3. Rows of new graves in the Starokrymske cemetery photographed in May.
The cemetery was massively expanded following the Russian takeover of the city, largely with graves marked only with a number.
4. People visit a grave in the Mariupol cemetery on November 9.
Tens of thousands of people are believed to have diedduring the nearly three-month-long siege of the city, during which civilians lived without power or water under nearly constant bombardment.
5. More than 4,600 graves are reported to have been dug at the Starokrymske cemetery since the Kremlin launched its invasion on February 24.
6. Gravediggers lower a simple wooden coffin into the ground in the Starokrymske cemetery in May.
After the siege ended, satellite images showed the Mariupol cemetery rapidly expanding even months later, supposedly as bodies were recovered from the ruins of buildings in the Ukrainian port city.

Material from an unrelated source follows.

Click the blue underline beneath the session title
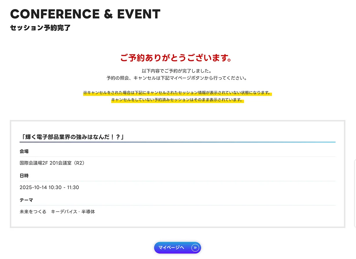This screenshot has height=259, width=356. tap(177, 142)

7. Workers at the site of a collapsed apartment block in Mariupol on November 9.
According to a Ukrainian official, the bodies of 200 people were found in the basement of one collapsed apartment block in Mariupol. Many people lived in basements during the siege to shelter from shrapnel and bullets.
8. A girl next to a grave dug alongside a road during the siege of Mariupol in April.
Some of those buried in Mariupol’s parks and green spaces have also been reburied in the Starokrymske cemetery.
9. Grave markers listing 2022 as the year of death in the Starokrymske cemetery on November 9.
Albert Nosov, a Mariupol local visiting the cemetery on that day, told Reuters that he had come to see the grave of his disabled son, Valeriy, who died of hypothermia during the siege. "There was no water, no heat, nothing. We couldn't take proper care of him," the 85-year-old said. "He was first buried right next to our apartment building -- there was fighting going on -- and later he was reburied here.”